*AIM:* Rewrite the lines from the one with "Task: Click the" to the one with "Action: [x=824, y=228]", replacing "down arrow" with "downward arrow" and changing nothing else.

*RECORDS PROVIDED:*
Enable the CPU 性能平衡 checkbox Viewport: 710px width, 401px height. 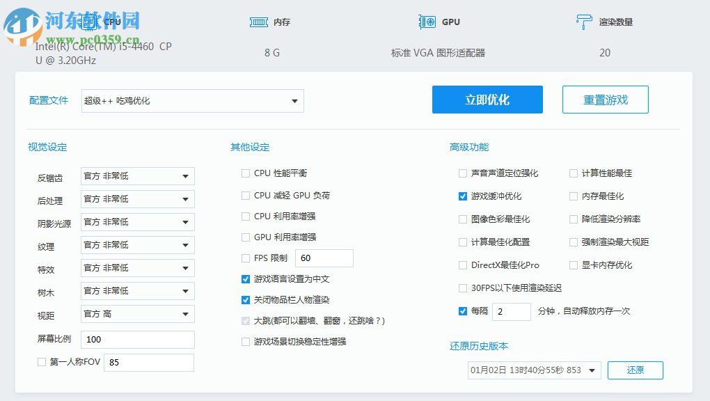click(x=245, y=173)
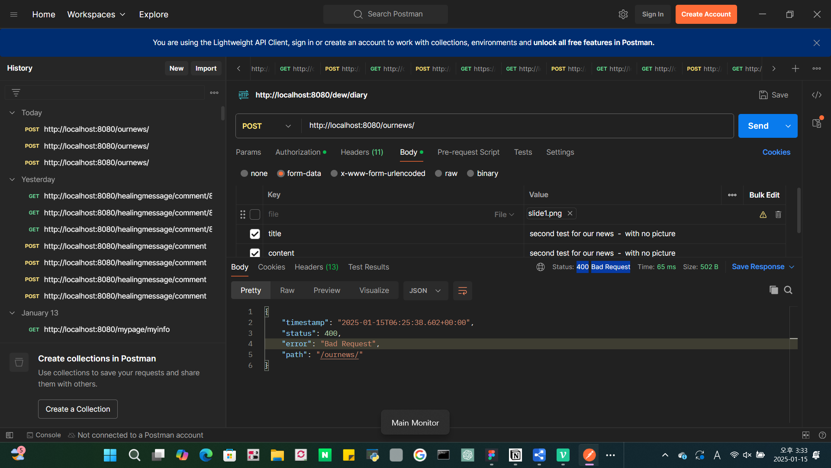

==

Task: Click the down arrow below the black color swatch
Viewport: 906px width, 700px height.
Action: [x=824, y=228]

...

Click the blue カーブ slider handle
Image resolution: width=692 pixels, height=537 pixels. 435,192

*SOLUTION:*
Task: Click the downward arrow below the black color swatch
Viewport: 906px width, 700px height.
Action: [x=824, y=228]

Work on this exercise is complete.